Rappelons au passage que la mobilisation de la théorie des champs et de l’habitus comme cadre théorique intégrateur d’un institutionnalisme organisationnel revisité, n’est pas une fantaisie intellectuelle motivée par la volonté de tenter quelque chose de singulier. Notre démarche est parfaitement fondée en théorie. Pour preuve, Powell et DiMaggio voient dans la

théorie bourdieusienne une contribution « to a broadening and deepening of the institutional

tradition » (1991 : 26). De son côté, Bourdieu, pourtant enclin à une forme d’isolationnisme

intellectuel sur la base de la mauvaise interprétation de ses travaux, se reconnaît assez proche de certains de ses homologues nord-américains de la sociologie économique (1992 : 238). Malgré ces affinités électives, la recherche institutionnaliste accorde un statut particulier à la théorie bourdieusienne. Loin d’être absente de l’agenda des réflexions théoriques (Ranson, Hinings, Greenwood, 1980 ; Hirsch et Lounsbury, 1997 ; Schmidt, 1997 ; Lounsbury et Ventresca, 2003 ; Mutch, 2007), la théorie des champs et de l’habitus nous ne nous semble pas avoir été empiriquement soumise à l’épreuve des réalités du champ organisationnel29. Le

récent travail entrepris par Battilana (2006) qui aboutit à une série de propositions de recherche constituera sans doute une prochaine exception. Pour autant, notons que l’approche retenue par Battilana est partielle car elle prend le parti de faire fonctionner le champ sans l’habitus (« Instead of using the notion of habitus, I propose to build on Bourdieu’s conceptualization of

fields » : 656), conservant ainsi à notre projet sa part d’originalité. Originalité que nous

défendons et qui ne s’inscrit pas seulement dans le plan théorique. Le champ d’étude a également sa part d’originalité. Il nous semble en effet que l’étude du champ organisationnel du conseil en communication à travers le prisme institutionnaliste demeure inédite à ce jour.

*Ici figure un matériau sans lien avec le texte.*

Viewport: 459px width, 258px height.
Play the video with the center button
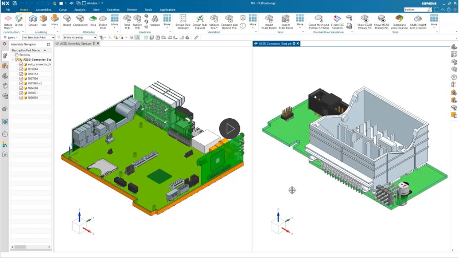click(x=230, y=128)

Afin de mettre empiriquement en œuvre notre projet de recherche, nous proposons de poser la question de recherche centrale suivante :

Face aux profondes transformations du champ organisationnel du conseil en communication français, notamment l’émergence des technologies Internet, quels sont les systèmes de dispositions (ou « habitus ») mobilisés par les agents du champ rendant possible des entreprises innovantes?

La réalisation de toute recherche est inséparable de « choix » épistémologiques et méthodologiques qu’il convient maintenant d’expliciter.

29 Nous tenons à rester prudents quant à ce type d’allégation qui ne vaut que sous réserve d’un inventaire toujours en cours visant à répertorier les travaux dans ce domaine.